Chapter 59

Chapter Fifty-Nine

ALICE

Am I a fish? Yes, yes, I am. Because I asked a question I shouldn’t have, and now I’m completely and utterly hooked on the line he threw me.

But it’s absolutely not my place to dig deeper.

I can’t stop myself.

My gran always told me I was a nosy bugger, and maybe she was right. That’s probably how I got myself into Wonderland in the first place, isn’t it? Not knowing when to walk away. Not knowing when not to look at things. Curiosity killed the cat, and all that.

And now? My mind won’t stop pulling at this damn thread.

I shouldn’t want to know.

But I do.

It wants me to understand what’s taken the infamous, cocky Captain Hook and left him with that look in his eyes—one that’s far too deep, far too raw, far too sad.

That sadness pulls at something inside me, something hollow and aching, something that shouldn’t be there.

Even if half the time I’m ready to kill him.

He pulls at me in ways I don’t understand—ways Chris never has. This place, this world… it’s just another layer of the unknown.

And maybe that’s just another layer of all this madness—another piece of me I don’t fully understand. Because I stand here, silent, like an idiot, staring at Hook while my brain tries to untangle what the hell I’m supposed to do.
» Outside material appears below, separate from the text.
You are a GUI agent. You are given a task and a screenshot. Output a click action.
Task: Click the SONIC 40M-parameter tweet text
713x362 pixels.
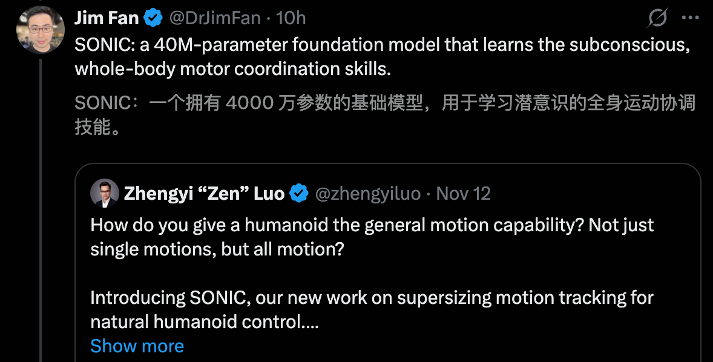382,46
It’s actually him who speaks first, not me.

“It’s your grandmother’s funeral today,” he says. “You told me that before.”
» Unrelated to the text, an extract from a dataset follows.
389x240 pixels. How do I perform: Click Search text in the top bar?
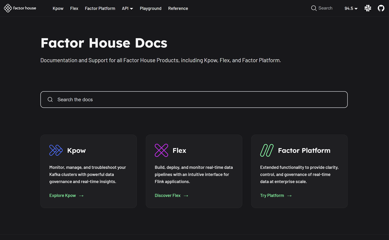326,8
I nod, surprised he remembers. “It’s why I was at my mother’s house and how I ended up back here. I was in London for the funeral.”

I glance at the dusty floorboards, and a pang of guilt coils tight in my chest.

“I think I might miss it,” I admit. “Maybe I already have.”

I don’t even know what day it is. I don’t know how much time has passed back in the real world.

And I don’t know how I feel about that.

Did I really want to be there? To see my gran’s coffin? To know her body was in there, cold and lifeless—a shell of the person she was to me?

Did I need that?

“You didn’t really want to go,” he says, but it isn’t a question. And when his eyes meet mine, they’re deep and knowing. “I never got to go to Sam’s funeral. He died when I was nine. He was eight. And I…”

He stops.

I don’t fill the silence for him.

A raw Hook is rare.

But he doesn’t say more, and for a moment, it’s like I can see every emotion running across his face, battling for space. He frowns, presses his lips together, then lifts his gaze properly—looking at me, not just through me.

But eight and nine?

That’s no age to lose a brother.

And no age to die.

“I’m sorry,” I say, and I mean it. “Losing a sibling at any age is hard.”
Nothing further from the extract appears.